Working with the XSL-FO Language : XML

Before you actually get into the guts of XSL-FO code, you might be curious as to how you go about manipulating and using XSL-FO. Because web browsers aren't really a viable option just yet, you have to look to other tools for XSL-FO document processing. One popular XSL-FO tool is called FOP, which stands for Formatting Objects Processor. FOP is a freely available open source tool that you can download from the Apache XML Graphics Project at http://xmlgraphics.apache.org/fop/. A good commercial option for XSL-FO processing is XEP, which is available for purchase from the RenderX web site at http://www.renderx.com/. You learn more about both of these tools, especially FOP, later in the tutorial.

Stylus Studio is another popular commercial tool that supports XSL-FO. Check it out at http://www.stylusstudio.com/xsl_fo_processing.html.

The remainder of this section introduces you to the tags and attributes that make up the XSL-FO language, and ultimately give you the power to format and style XML content to your heart's desire.

The Core XSL-FO Document Structure

Strangely enough, the W3C hasn't made available an official DTD for XSL-FO, so I can't just show you a DTD in order to explain the language.
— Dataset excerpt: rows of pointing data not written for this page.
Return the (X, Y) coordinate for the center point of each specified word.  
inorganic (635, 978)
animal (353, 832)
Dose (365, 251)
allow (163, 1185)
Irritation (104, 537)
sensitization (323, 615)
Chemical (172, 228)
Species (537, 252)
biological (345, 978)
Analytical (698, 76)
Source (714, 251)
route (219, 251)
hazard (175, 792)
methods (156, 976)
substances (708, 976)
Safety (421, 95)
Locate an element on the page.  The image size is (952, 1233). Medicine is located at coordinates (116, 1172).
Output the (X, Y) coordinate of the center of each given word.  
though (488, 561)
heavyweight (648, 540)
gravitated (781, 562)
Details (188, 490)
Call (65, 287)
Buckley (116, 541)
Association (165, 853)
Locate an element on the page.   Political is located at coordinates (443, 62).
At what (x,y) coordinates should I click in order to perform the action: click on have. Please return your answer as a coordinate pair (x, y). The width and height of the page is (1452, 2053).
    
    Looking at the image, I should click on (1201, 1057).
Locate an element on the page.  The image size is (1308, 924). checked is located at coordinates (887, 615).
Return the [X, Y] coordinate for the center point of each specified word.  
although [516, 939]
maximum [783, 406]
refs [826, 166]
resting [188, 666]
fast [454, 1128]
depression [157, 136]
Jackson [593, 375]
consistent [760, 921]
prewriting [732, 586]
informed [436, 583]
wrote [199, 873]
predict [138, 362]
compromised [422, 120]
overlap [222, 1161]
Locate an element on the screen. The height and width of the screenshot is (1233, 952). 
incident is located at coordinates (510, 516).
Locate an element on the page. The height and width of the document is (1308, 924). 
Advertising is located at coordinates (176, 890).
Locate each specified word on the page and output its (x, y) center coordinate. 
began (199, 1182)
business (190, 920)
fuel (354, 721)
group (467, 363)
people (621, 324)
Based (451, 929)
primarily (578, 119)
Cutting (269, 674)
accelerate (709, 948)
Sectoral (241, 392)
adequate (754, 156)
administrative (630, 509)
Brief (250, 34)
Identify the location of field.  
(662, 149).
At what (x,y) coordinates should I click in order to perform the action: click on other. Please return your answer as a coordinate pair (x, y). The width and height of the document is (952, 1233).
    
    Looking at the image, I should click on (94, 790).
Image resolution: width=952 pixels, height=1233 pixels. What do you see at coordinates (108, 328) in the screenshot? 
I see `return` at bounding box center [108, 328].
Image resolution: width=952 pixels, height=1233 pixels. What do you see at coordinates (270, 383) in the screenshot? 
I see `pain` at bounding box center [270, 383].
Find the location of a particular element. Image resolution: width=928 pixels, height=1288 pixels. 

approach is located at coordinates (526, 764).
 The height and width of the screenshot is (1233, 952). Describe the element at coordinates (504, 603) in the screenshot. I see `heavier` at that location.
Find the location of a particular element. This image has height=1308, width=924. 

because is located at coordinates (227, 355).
And in fact, even if such an official DTD existed, it would be far too complicated to make out the language in one sitting, or 10 sittings for that matter! It turns out that XSL-FO is a very "deep" language, supporting numerous objects and options. All of the inner workings of the XSL-FO language could easily fill an entire book. Because our goal here is to knock out XSL-FO in an hour, I'll focus instead on the core language components that allow you to perform basic XML document formatting.

An "experimental" DTD for XSL-FO does exist, although it wasn't created by the W3C. It was created by RenderX, the makers of the XEP XSL-FO processor. Later in the lesson you learn how to use the RenderX XSL-FO DTD to validate XSL-FO documents.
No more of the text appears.